[Foundation-l] Fwd: [WL-Volunteers] [WL-News] ACTA trade agreement brief for July 29-31 Washington DC
John Vandenberg
jayvdb at gmail.com
Fri Aug 1 00:33:38 UTC 2008
a new global standard for copyright.... written by those with the
biggest portfolio and the Mickey Mouse Protection Act.
---------- Forwarded message ----------
From: Wikileaks Press Office <press at wikileaks.org>
Date: Thu, Jul 31, 2008 at 11:00 PM
Subject: [WL-Volunteers] [WL-News] ACTA trade agreement brief for July
29-31 Washington DC
To: volunteers at lists.wikileaks.org
Cc: Wikileaks News Releases <news at lists.sunshinepress.org>
WIKILEAKS URGENT DOCUMENT RELEASE
Tue Jul 29 10:53:25 BST 2008
ACTA trade agreement industry negotiating brief on Border Measures and
Civil Enforcement
The ACTA negotiations are scheduled for 29 to 31 July 2008 in Washington DC.
In 2007 a select handful of the wealthiest countries began a
treaty-making process to create a new global standard for copyright,
trademark and patent enforcement, which was called, in a piece of
brilliant marketing, the "Anti-Counterfeiting Trade Agreement".
ACTA is spearheaded by the United States, and includes the European
Commission, Japan, and Switzerland -- which have large copyright and
patent industries. Other countries invited to participate in ACTA's
negotiation process are Canada, Australia, Korea, Mexico and New
Zealand. Noticeably absent from ACTA's negotiations are leaders from
developing countries who hold national policy priorities that differ
from the international copyright and patent industry.
This document is the ACTA negotiating brief dated July 29, 2008,
provided by the copyright/patent/trademark industry to negotiating
countries; pages concerning customs enforcement and civil enforcement.

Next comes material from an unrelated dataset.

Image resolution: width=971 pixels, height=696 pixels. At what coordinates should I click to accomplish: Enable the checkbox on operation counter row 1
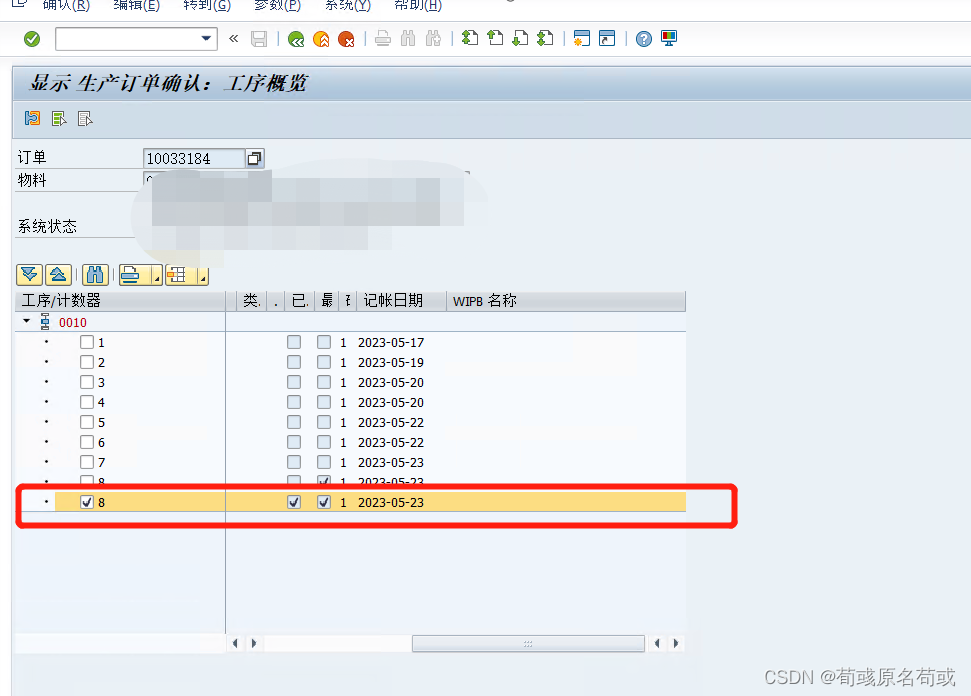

Under customs enforcement for example it proposes:
* Increased inspection of goods to detect potential shipments
* Customs to provide rights holders all relevant information for
the purposes of their own private investigations and court action they
are to be given a minimum of 20 working days to commence such actions.
* Seized counterfeit goods are to be destroyed or disposed at the
rights holders pleasure. Removing a trademark will not cut it.
* Under civil enforcement rights holders will have more say on the
damages involved as well as more compensation to cover their legal
enforcement costs including "reasonable attorney's fees";.
* Rights holders to get the right to obtain information regarding
an infringer, their identities, means of production or distribution
and relevant third parties.
The exact composition of the business "side" is not known, which
reflects the lack of transparency afflicting the ACTA process. Whether
trade representatives can be forced to reveal the make-up to the press
or policy groups remains to be seen.